In the entries below, count each line where "computer" appears. Give the total and nothing more.
++++
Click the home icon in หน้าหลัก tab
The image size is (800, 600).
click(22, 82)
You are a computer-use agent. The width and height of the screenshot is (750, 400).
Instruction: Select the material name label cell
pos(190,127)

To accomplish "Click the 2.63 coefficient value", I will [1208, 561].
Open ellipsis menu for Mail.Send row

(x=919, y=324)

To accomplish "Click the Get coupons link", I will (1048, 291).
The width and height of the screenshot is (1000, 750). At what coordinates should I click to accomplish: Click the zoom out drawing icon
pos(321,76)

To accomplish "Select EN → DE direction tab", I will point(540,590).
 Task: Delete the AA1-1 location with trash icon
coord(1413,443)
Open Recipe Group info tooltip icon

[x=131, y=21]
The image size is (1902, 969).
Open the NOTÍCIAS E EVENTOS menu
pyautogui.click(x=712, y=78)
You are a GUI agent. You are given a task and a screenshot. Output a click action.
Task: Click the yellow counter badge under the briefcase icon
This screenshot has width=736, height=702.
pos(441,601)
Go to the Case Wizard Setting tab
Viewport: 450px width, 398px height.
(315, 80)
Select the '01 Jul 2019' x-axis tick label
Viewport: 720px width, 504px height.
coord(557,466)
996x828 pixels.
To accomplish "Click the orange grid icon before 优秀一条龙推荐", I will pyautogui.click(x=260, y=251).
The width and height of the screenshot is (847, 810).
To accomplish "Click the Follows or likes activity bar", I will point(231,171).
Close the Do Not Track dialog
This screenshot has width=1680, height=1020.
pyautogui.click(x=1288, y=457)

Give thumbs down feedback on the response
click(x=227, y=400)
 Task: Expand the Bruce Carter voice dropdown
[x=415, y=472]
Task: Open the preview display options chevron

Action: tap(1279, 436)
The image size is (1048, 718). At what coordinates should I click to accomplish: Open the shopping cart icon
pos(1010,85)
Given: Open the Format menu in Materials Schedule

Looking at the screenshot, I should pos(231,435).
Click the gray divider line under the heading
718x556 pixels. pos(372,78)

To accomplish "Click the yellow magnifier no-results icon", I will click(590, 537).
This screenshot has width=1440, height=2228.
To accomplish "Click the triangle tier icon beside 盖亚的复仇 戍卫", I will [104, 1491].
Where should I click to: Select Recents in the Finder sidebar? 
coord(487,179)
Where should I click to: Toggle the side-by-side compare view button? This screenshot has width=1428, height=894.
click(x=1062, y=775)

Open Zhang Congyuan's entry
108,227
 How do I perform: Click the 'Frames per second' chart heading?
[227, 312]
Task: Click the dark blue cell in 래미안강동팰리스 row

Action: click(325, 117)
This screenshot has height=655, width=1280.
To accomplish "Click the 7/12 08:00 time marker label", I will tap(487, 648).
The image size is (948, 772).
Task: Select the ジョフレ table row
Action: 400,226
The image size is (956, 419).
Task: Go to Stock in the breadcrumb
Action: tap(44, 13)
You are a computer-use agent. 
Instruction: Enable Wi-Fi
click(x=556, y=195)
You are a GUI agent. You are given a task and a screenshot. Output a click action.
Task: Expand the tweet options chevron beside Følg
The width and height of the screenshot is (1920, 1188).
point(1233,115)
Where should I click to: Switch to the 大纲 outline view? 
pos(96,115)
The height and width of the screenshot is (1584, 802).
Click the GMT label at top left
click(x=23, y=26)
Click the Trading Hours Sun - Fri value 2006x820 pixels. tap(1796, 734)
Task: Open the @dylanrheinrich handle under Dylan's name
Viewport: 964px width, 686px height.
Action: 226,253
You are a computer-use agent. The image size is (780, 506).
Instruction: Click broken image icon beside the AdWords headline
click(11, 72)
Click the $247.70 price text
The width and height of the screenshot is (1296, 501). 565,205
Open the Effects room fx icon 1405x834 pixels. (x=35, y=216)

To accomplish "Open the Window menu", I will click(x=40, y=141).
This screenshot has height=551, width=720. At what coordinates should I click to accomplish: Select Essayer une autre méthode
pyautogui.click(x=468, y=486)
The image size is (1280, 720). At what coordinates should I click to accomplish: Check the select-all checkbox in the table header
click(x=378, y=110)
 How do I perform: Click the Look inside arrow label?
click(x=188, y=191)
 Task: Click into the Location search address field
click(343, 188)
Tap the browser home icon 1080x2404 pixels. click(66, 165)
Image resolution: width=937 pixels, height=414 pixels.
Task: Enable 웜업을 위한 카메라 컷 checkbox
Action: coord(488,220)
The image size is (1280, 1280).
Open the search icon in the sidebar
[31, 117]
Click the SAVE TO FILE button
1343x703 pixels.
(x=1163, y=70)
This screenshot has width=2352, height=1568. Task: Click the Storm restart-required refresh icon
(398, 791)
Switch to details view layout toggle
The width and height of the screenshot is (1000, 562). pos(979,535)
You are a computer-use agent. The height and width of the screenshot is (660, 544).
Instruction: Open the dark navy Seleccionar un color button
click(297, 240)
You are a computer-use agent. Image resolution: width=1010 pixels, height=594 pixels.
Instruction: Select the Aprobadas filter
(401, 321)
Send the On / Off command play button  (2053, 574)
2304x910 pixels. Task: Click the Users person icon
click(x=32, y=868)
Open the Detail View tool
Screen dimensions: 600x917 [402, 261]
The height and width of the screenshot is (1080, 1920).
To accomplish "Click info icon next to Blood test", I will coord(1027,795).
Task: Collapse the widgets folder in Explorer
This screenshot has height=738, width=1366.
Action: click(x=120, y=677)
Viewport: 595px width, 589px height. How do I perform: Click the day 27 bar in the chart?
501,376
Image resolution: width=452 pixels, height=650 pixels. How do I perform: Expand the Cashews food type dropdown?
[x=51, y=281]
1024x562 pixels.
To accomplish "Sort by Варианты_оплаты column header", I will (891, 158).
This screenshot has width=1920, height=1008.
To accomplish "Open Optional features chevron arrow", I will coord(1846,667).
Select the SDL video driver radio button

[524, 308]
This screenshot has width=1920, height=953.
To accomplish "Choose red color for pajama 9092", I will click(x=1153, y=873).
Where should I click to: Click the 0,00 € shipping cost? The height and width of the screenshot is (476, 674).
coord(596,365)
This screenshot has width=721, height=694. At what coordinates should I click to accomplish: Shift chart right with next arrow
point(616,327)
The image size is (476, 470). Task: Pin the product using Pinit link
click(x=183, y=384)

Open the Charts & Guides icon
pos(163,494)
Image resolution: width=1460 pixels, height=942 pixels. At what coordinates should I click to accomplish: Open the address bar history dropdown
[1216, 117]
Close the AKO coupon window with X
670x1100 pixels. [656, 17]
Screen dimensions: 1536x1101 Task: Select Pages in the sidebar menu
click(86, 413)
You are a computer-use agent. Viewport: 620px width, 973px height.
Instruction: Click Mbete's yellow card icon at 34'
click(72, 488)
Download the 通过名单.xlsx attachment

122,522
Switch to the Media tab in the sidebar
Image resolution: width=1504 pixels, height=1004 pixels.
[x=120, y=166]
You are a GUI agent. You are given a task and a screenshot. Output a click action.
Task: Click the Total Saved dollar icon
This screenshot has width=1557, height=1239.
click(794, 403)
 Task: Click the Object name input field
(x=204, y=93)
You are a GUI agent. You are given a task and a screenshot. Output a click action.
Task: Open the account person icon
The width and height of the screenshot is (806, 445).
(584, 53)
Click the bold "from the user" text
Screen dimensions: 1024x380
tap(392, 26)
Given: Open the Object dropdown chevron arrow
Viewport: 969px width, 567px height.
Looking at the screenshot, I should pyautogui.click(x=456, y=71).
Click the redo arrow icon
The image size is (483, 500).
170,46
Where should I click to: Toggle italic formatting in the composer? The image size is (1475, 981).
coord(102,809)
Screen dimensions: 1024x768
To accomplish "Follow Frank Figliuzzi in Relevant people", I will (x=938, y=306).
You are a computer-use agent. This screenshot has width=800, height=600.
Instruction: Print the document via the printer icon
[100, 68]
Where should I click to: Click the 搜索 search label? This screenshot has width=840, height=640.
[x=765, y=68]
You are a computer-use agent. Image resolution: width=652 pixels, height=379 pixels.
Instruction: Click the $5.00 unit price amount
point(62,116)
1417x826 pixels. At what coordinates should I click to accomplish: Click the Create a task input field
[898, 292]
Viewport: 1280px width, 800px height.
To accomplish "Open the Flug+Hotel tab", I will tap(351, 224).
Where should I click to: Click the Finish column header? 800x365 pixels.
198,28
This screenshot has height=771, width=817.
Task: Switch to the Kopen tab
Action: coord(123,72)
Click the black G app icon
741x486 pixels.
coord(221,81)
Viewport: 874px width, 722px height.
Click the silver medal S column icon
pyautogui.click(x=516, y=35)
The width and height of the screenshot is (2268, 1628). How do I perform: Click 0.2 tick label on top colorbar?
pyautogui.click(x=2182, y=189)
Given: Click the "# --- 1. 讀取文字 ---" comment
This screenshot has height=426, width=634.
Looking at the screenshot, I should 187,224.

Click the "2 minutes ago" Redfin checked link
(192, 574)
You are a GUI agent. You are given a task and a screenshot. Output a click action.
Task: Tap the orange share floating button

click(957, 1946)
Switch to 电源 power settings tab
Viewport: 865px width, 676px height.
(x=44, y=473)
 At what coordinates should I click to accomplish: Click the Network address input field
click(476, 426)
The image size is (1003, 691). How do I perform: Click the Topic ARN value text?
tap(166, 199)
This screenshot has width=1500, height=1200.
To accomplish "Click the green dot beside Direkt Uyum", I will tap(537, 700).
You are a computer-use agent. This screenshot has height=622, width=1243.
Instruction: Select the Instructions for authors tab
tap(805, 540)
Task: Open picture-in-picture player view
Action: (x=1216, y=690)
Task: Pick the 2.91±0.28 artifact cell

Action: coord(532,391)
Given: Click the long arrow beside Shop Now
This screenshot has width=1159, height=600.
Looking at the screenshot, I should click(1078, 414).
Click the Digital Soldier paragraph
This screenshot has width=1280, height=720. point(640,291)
++++
### WORKED SOLUTION
9